Only the lines from the one that contains "Show non-metric units" to the last line below, both included, should be transcribed. Pictures stay out of the copy.

━━━

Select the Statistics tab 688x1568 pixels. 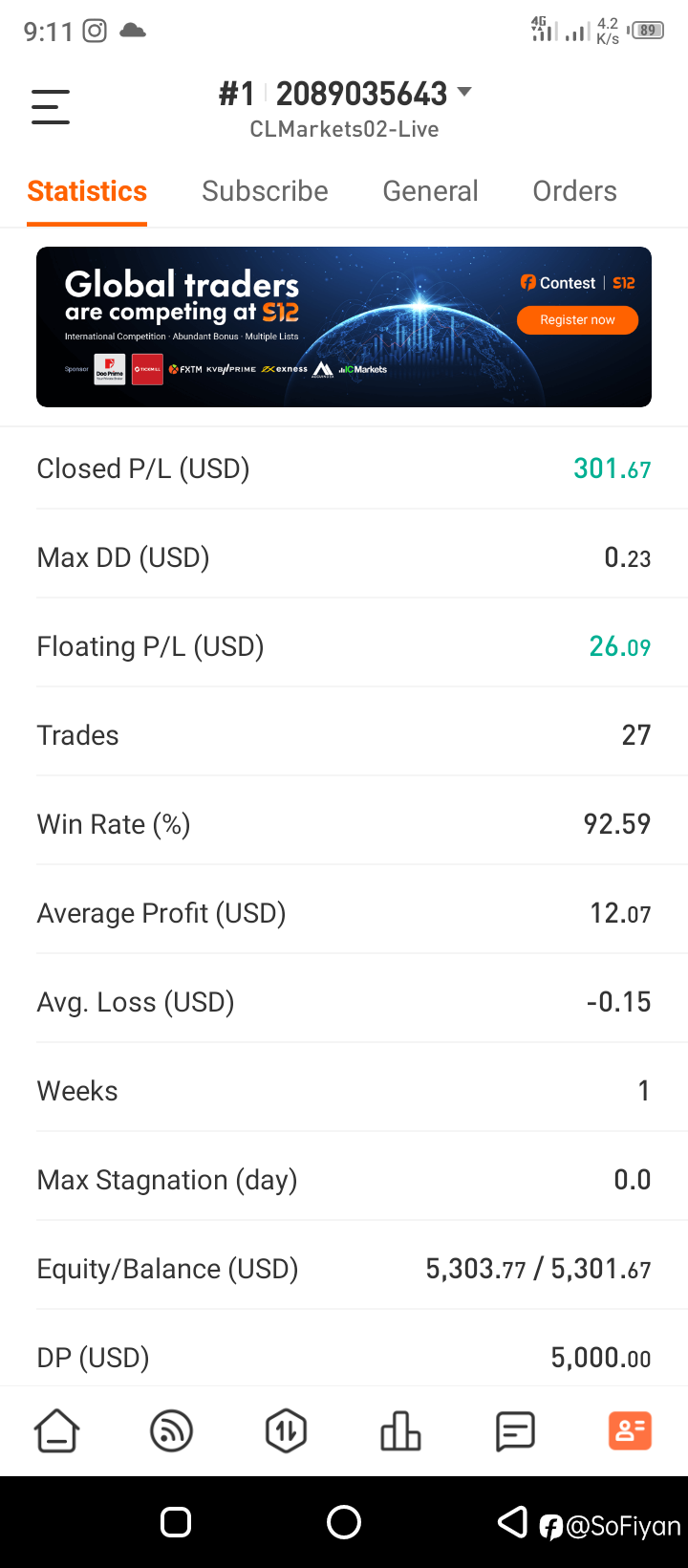point(87,191)
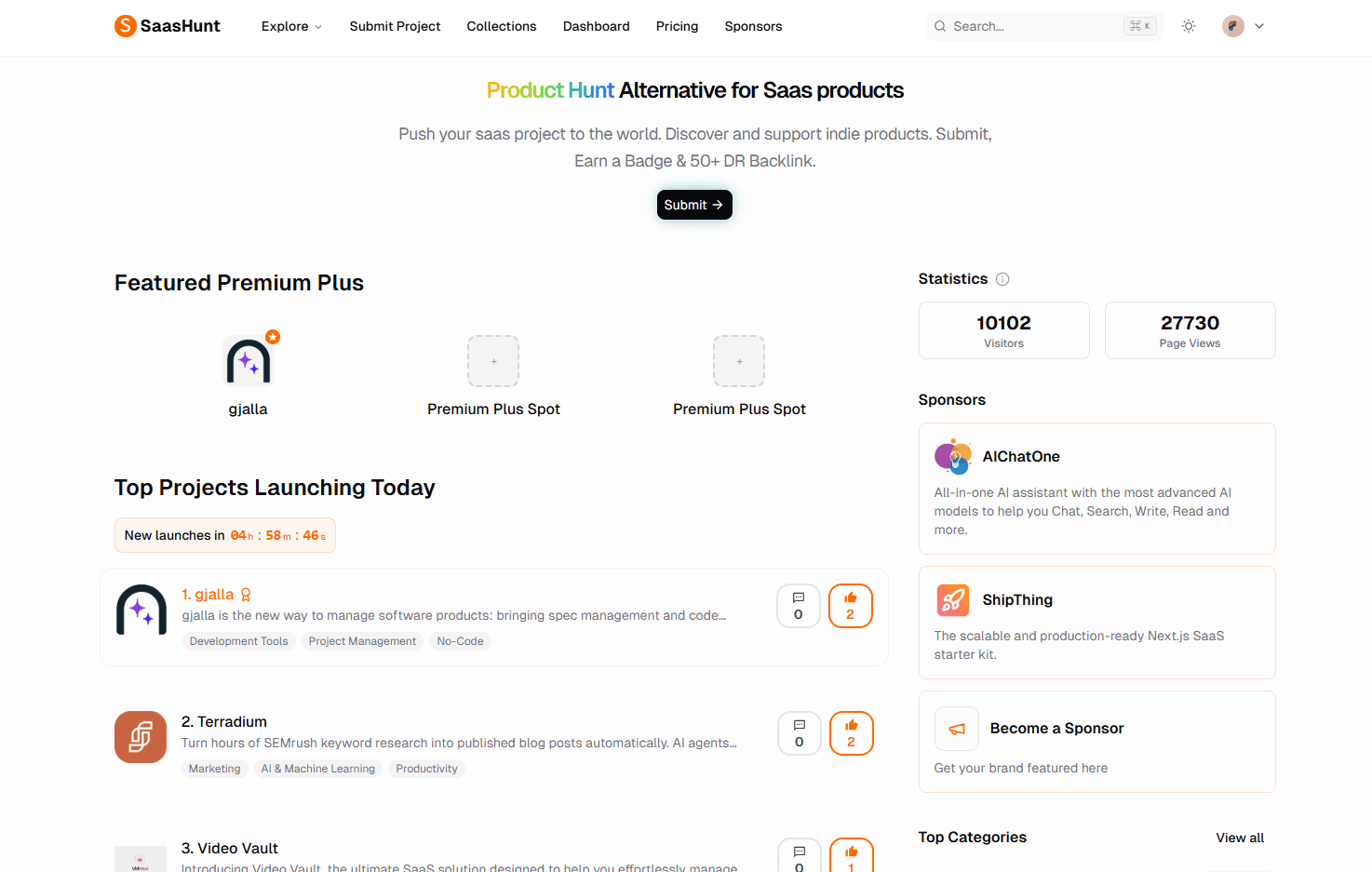Open the Pricing menu item
This screenshot has height=872, width=1372.
(x=677, y=26)
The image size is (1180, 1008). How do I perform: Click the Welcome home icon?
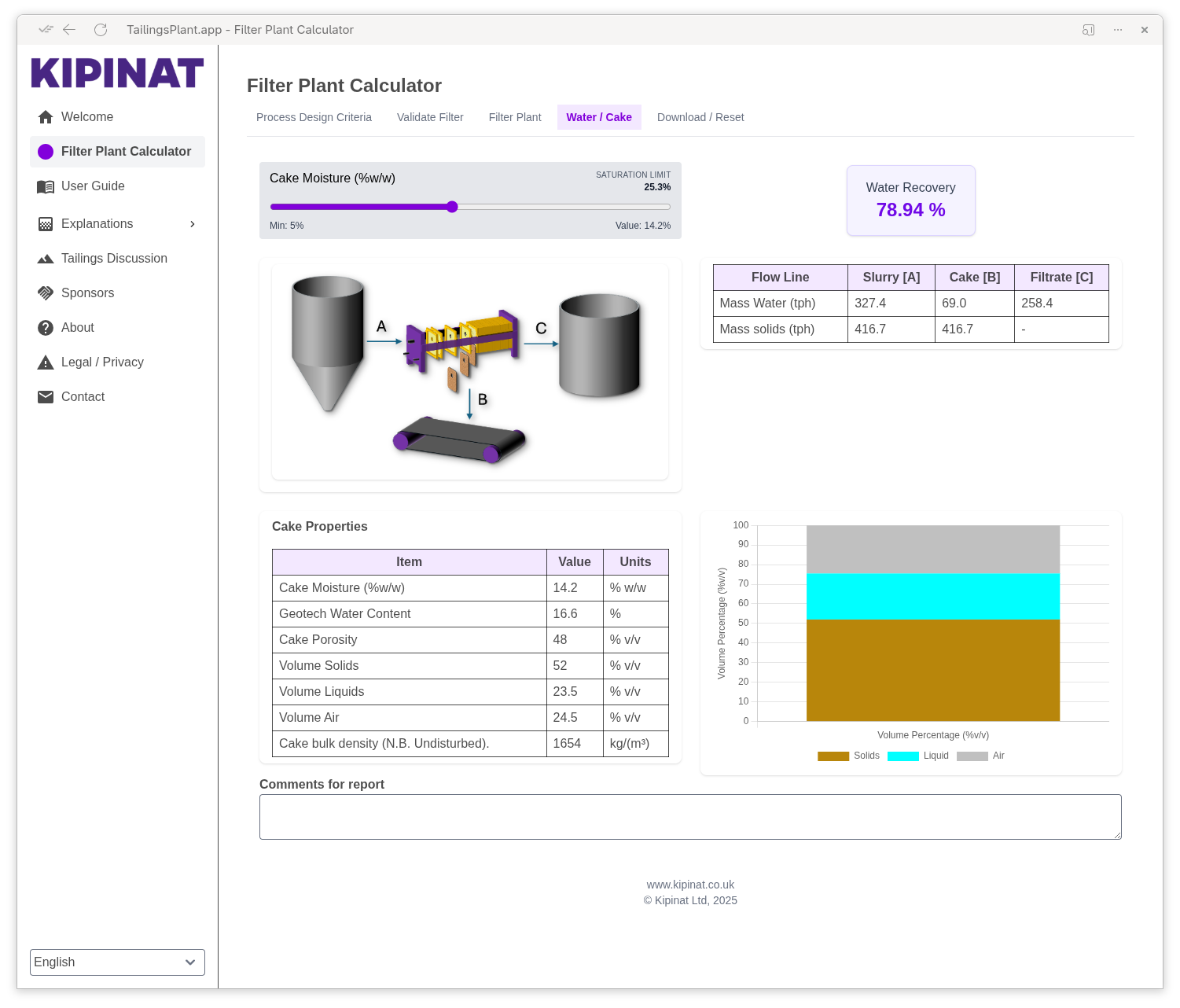(x=46, y=117)
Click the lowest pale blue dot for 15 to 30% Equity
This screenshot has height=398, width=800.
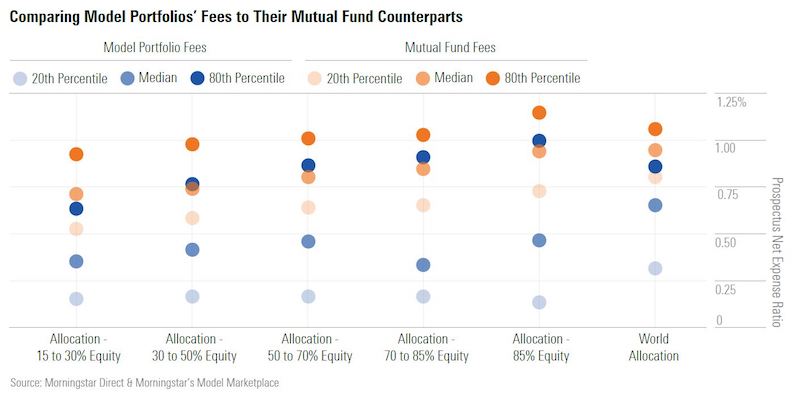77,299
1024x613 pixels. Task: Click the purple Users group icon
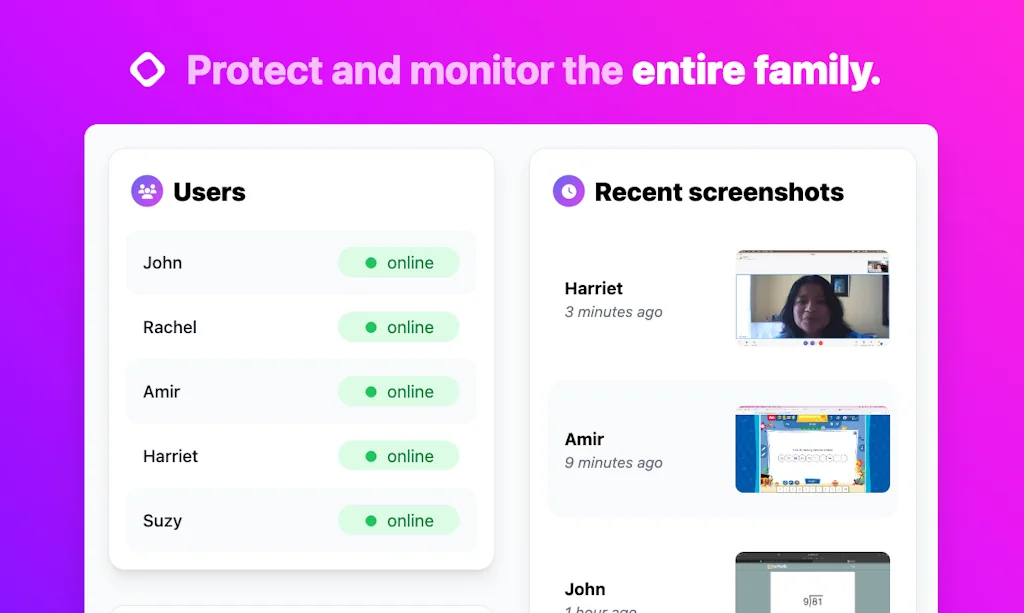click(147, 191)
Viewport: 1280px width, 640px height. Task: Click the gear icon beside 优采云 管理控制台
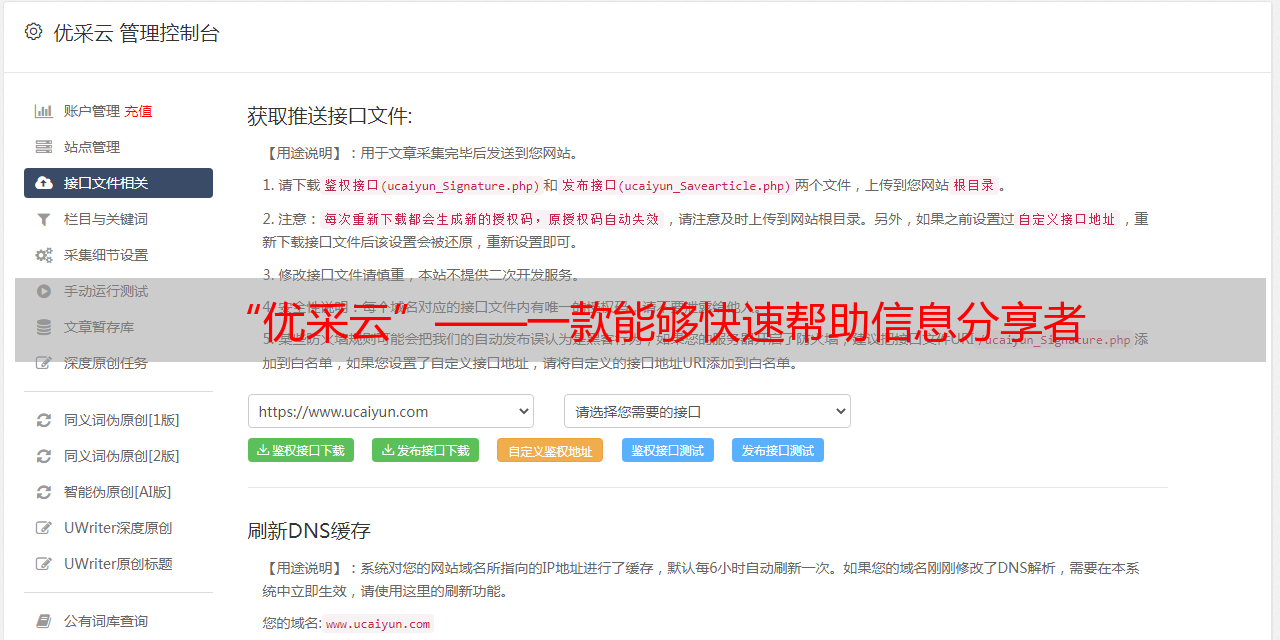click(x=33, y=32)
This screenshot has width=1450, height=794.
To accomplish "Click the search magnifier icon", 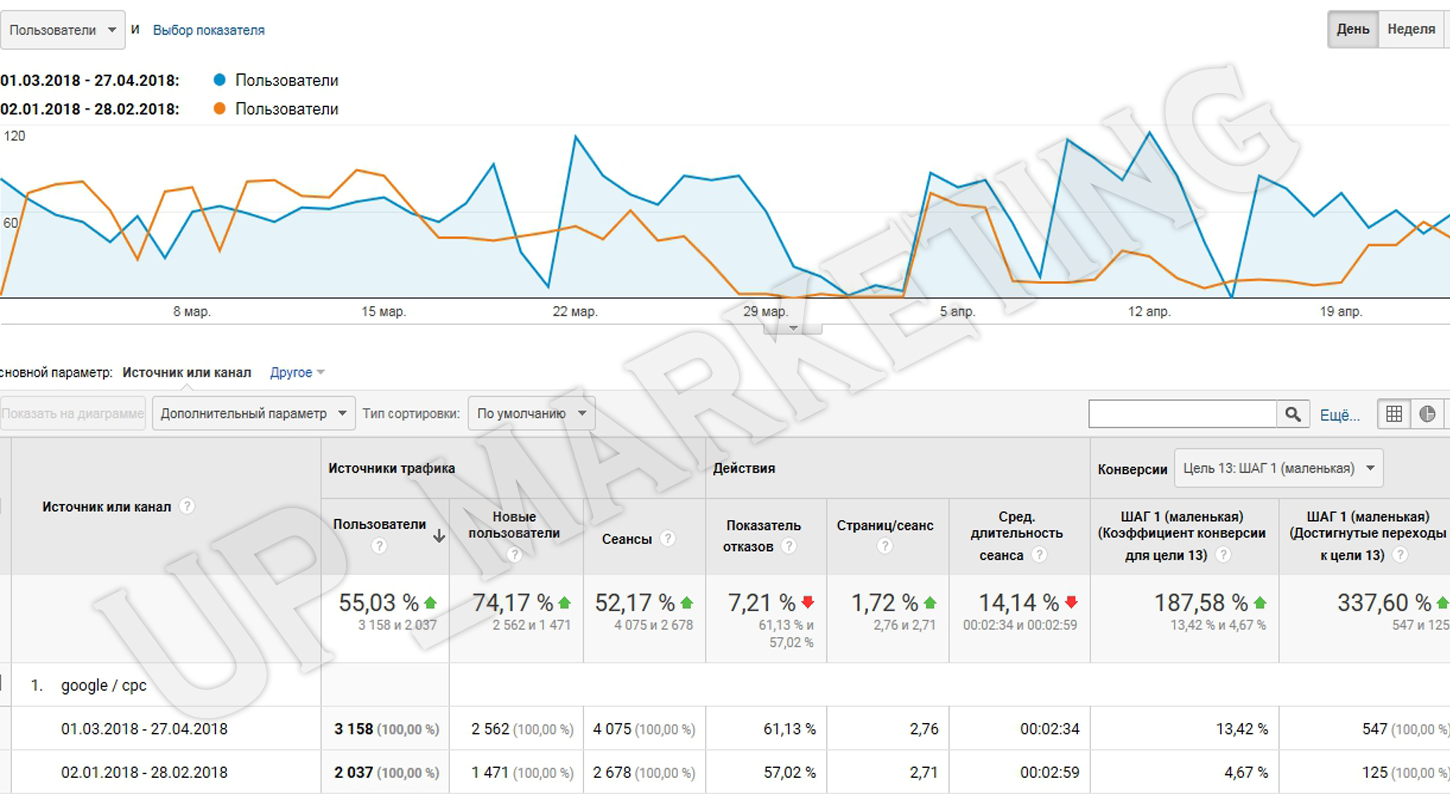I will pos(1293,414).
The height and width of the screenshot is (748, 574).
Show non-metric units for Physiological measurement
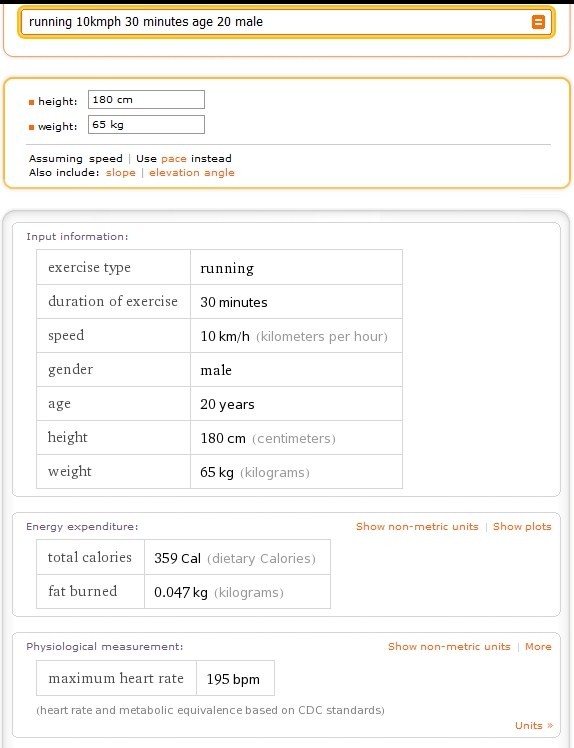(x=449, y=646)
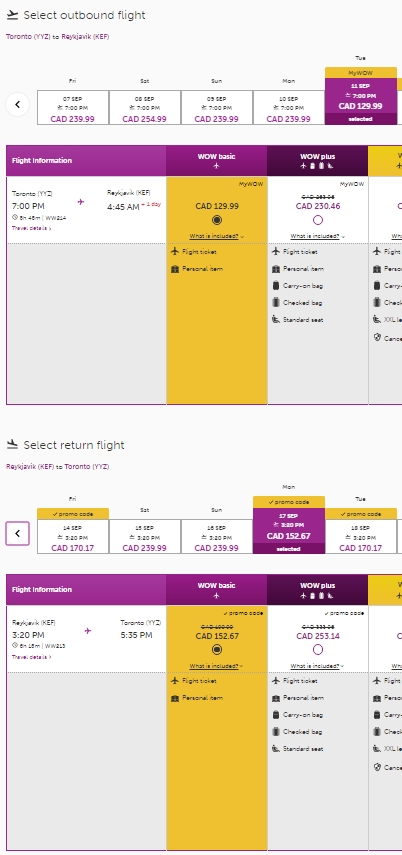Click plane icon under outbound WOW basic header

tap(217, 166)
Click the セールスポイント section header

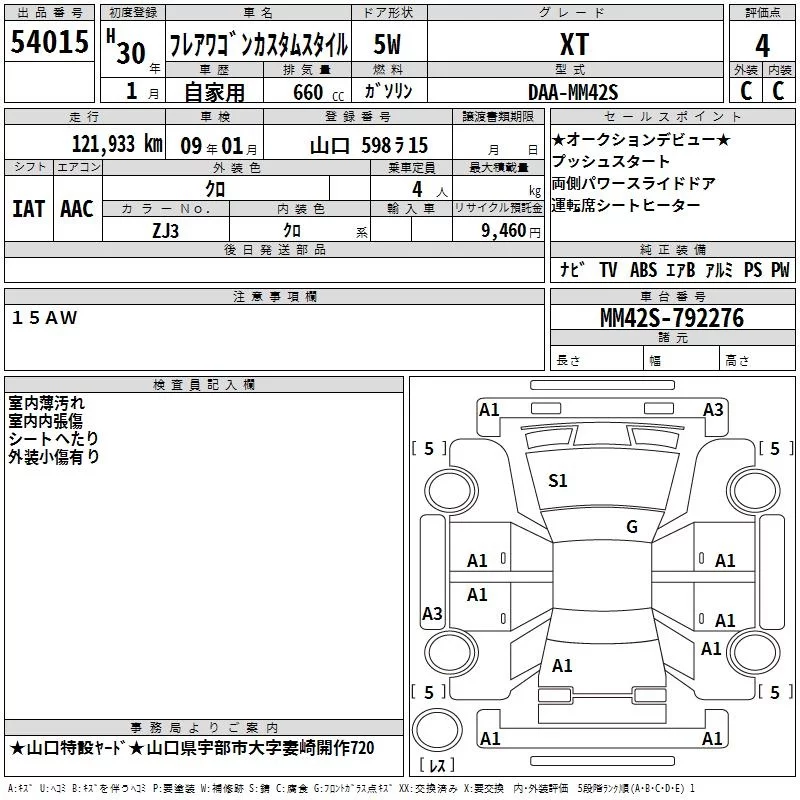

━━━

> EXPECTED ANSWER:
Show non-metric units for Physiological measurement
(x=449, y=646)
Click plane icon under outbound WOW basic header

tap(217, 166)
Click the セールスポイント section header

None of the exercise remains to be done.